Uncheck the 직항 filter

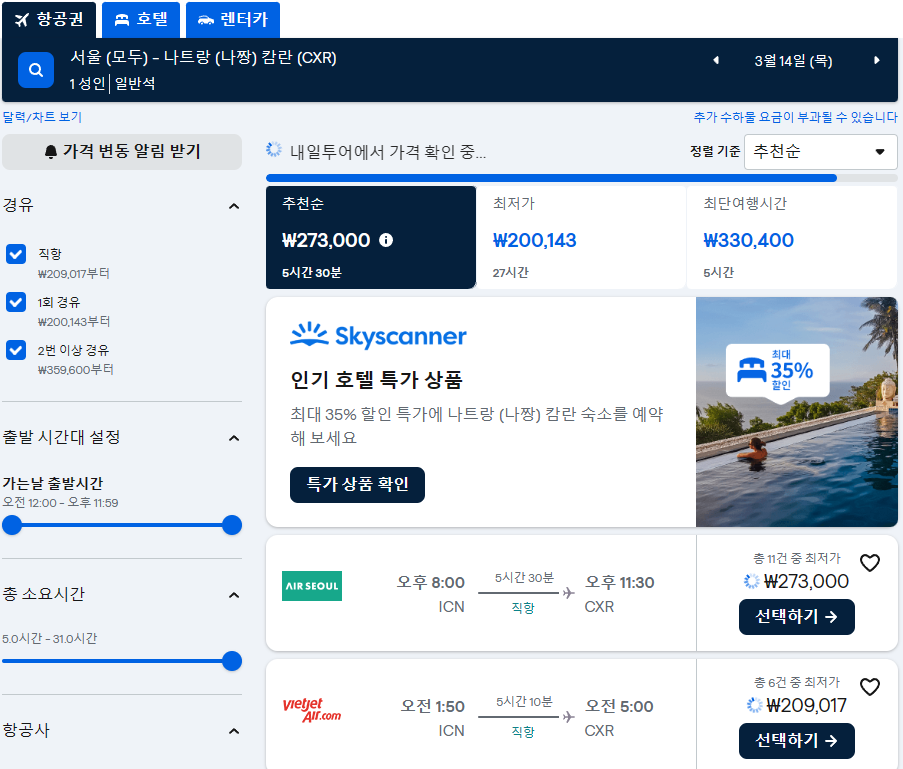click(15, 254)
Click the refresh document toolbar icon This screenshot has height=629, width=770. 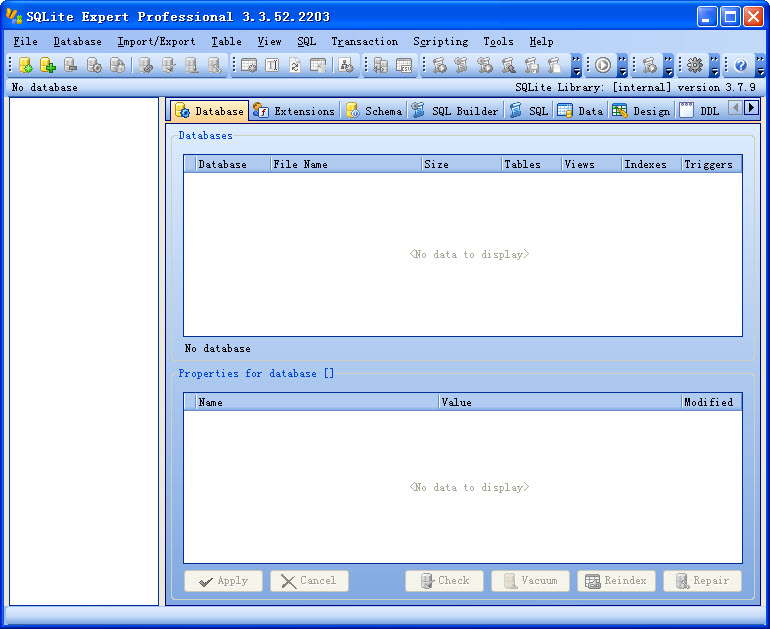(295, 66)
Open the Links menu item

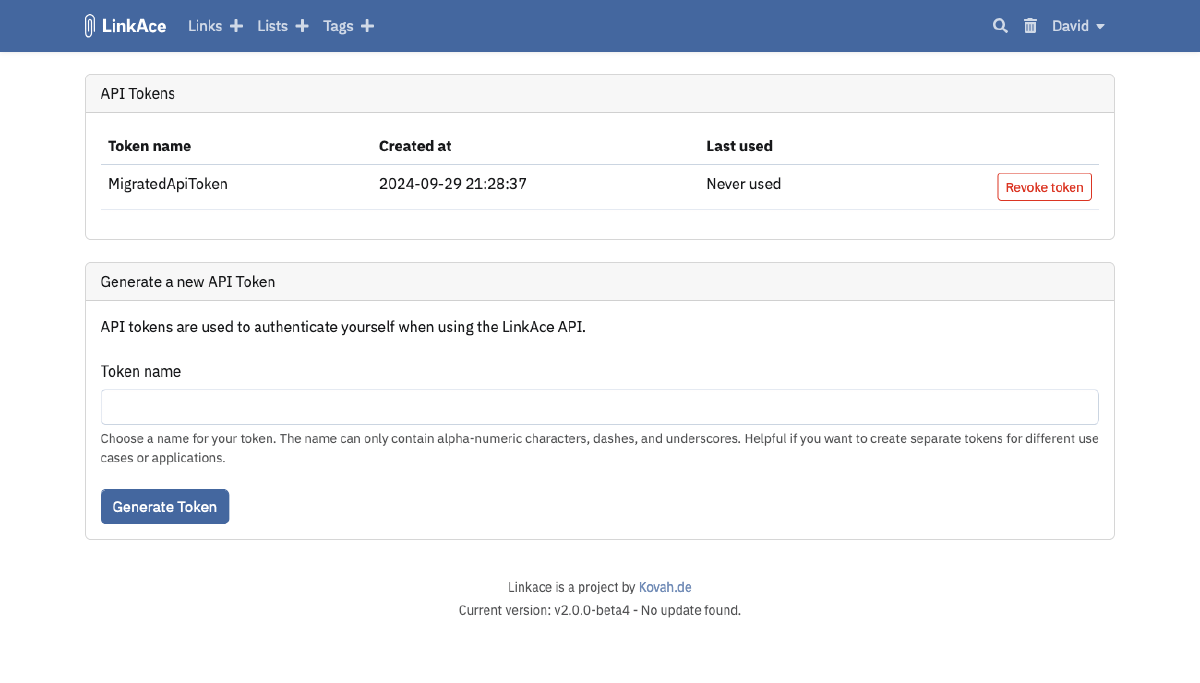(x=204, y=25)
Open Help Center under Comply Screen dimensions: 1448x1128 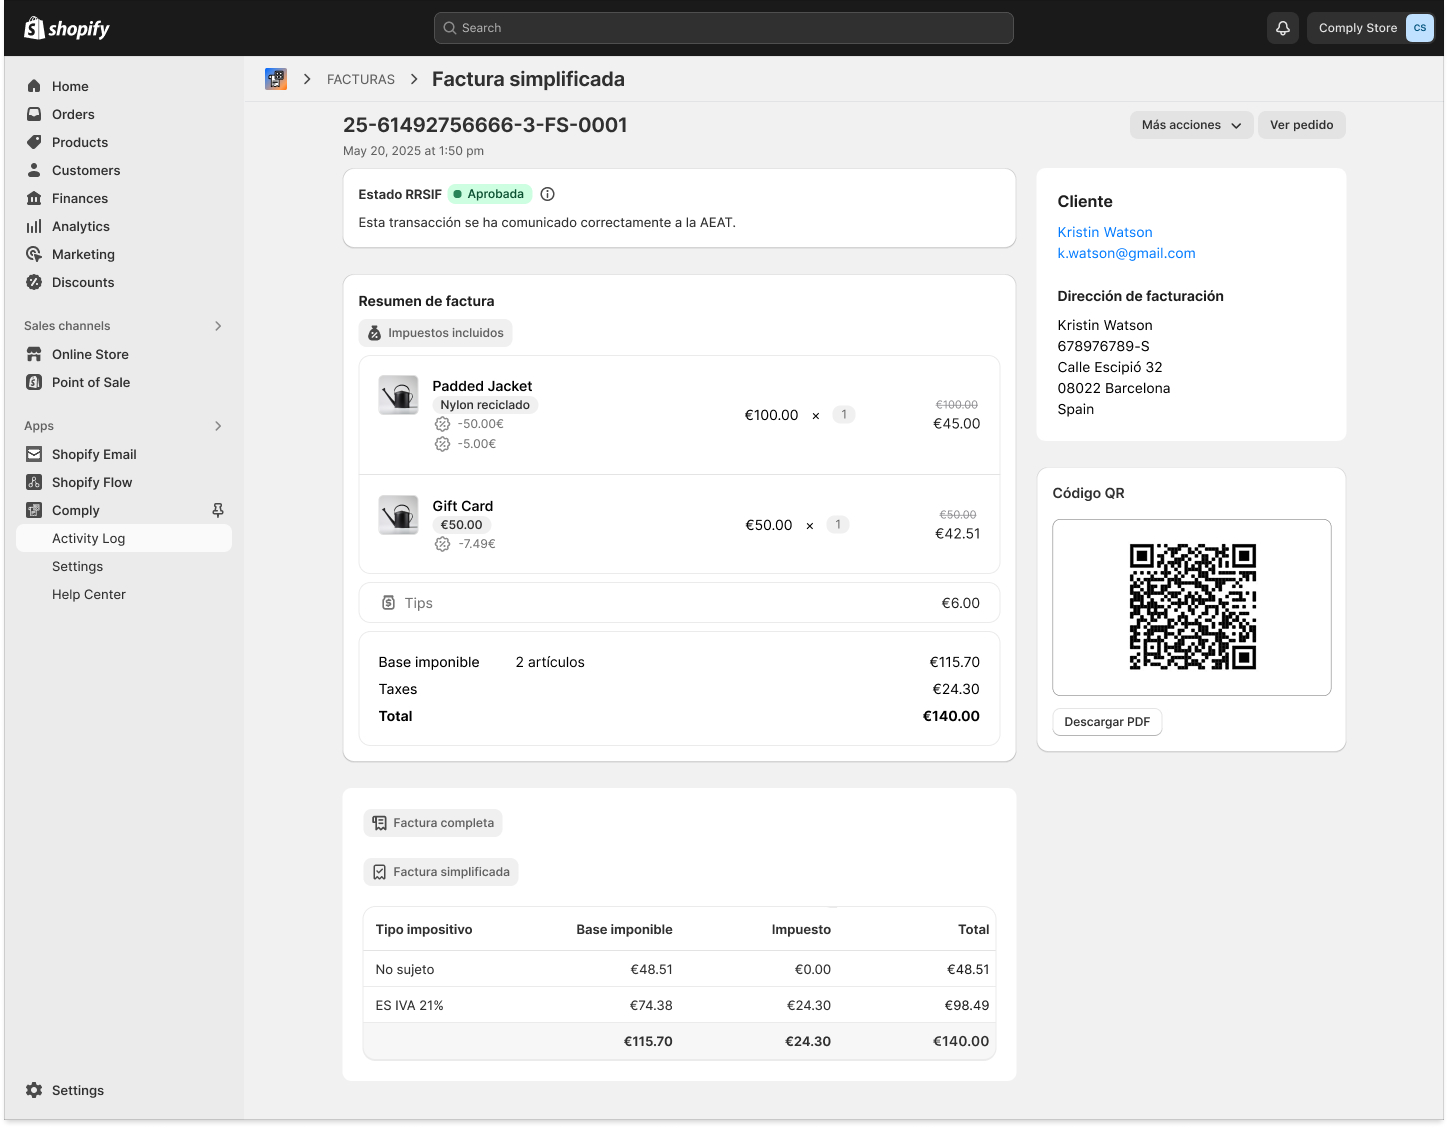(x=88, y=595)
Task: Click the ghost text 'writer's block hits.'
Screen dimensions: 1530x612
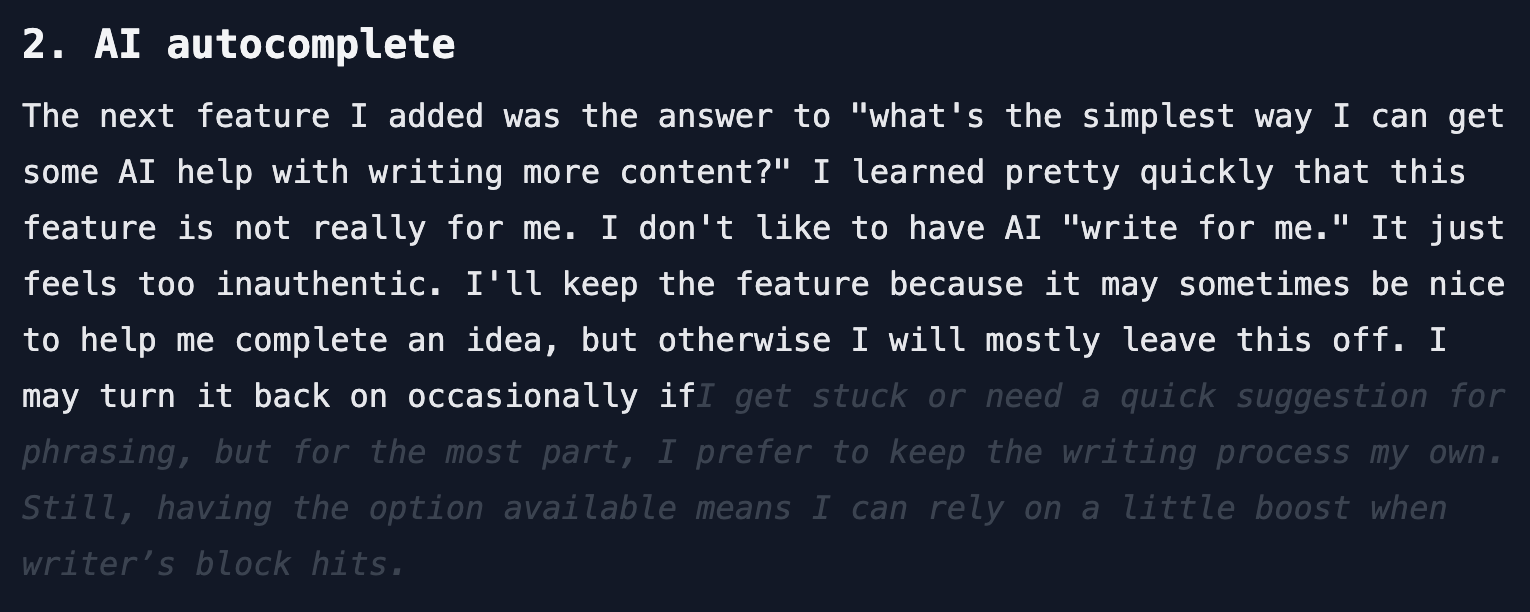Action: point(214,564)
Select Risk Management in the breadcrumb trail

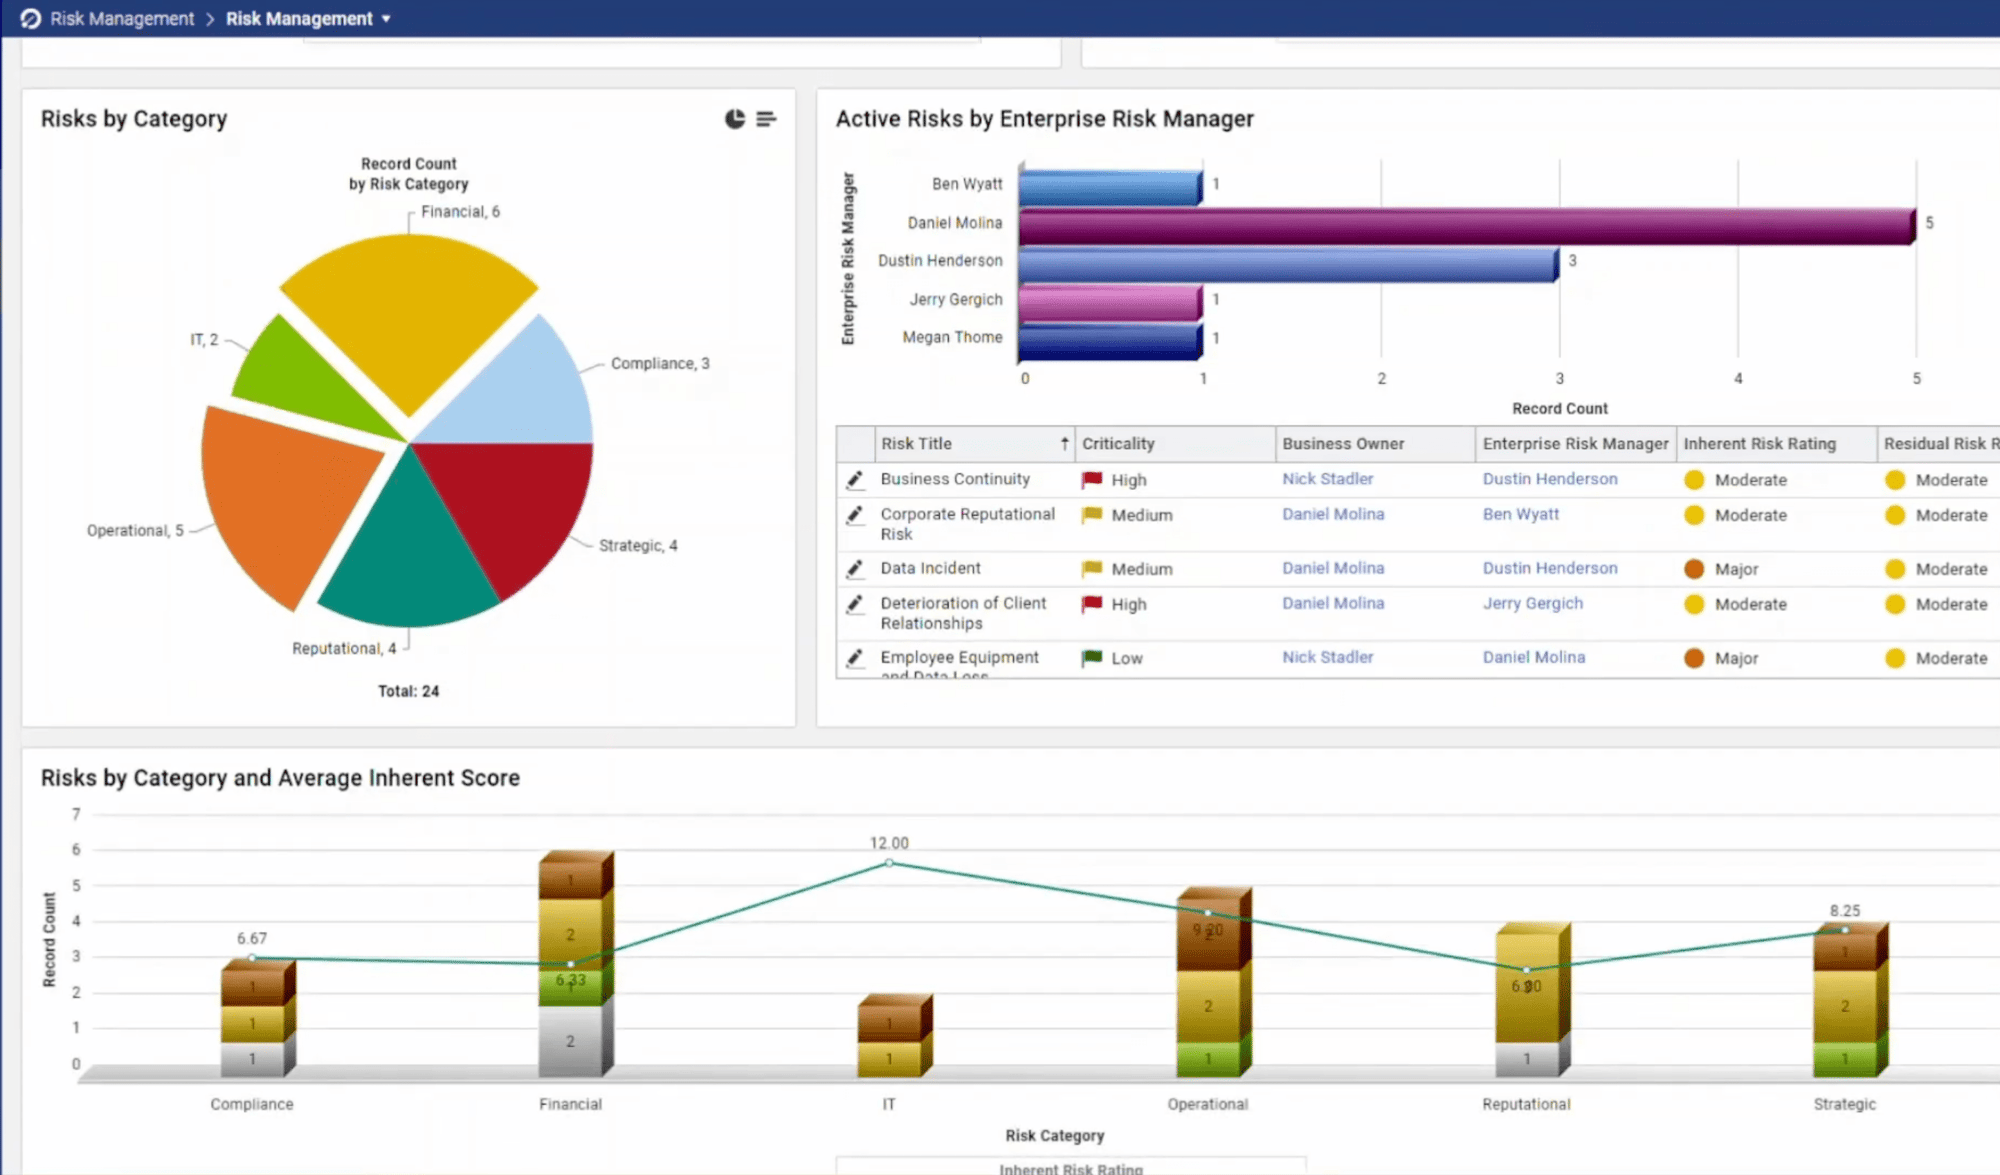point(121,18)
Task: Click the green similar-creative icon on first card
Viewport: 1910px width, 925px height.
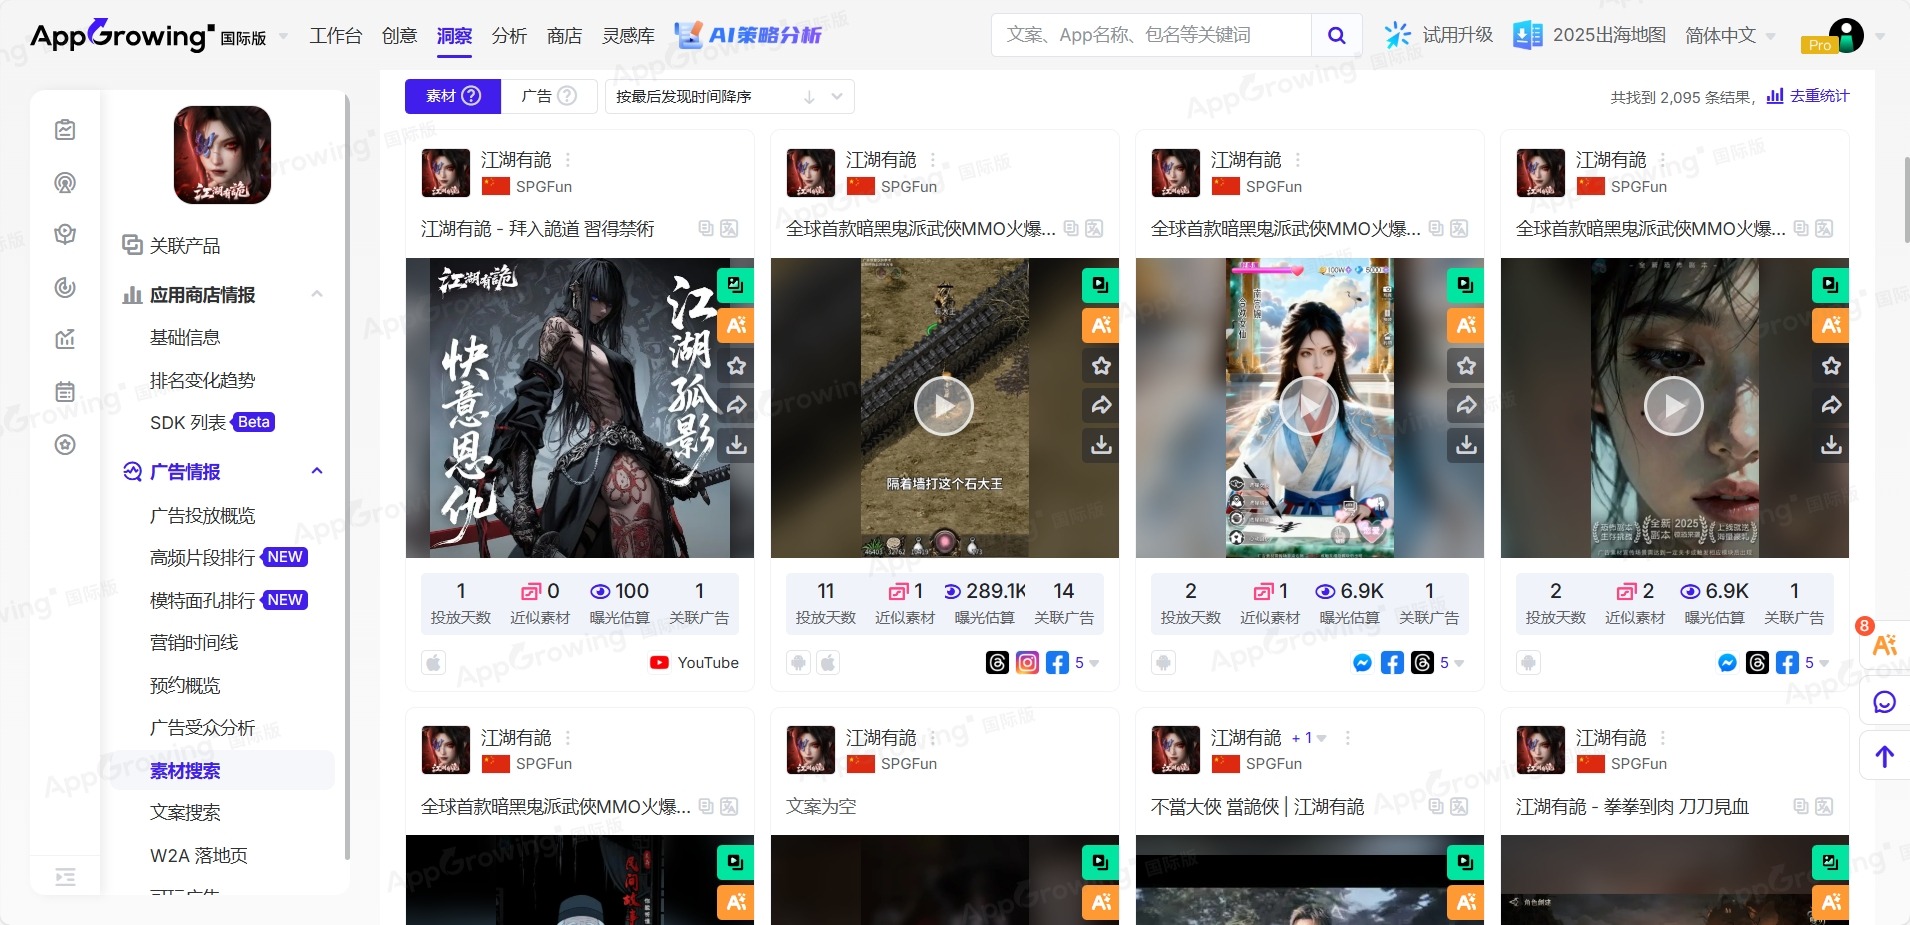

-.-.-

Written task: Could you write out everything from the line containing "Task: Click the ghost" down through the end of the records, swapping "breadcrumb trail" for "navigation path" and leaving everything else unchanged? Omit the pictures.

Task output:
Task: Click the ghost text 'writer's block hits.'
Screen dimensions: 1530x612
Action: point(214,564)
Select Risk Management in the navigation path

point(121,18)
Task: Click the green similar-creative icon on first card
Viewport: 1910px width, 925px height.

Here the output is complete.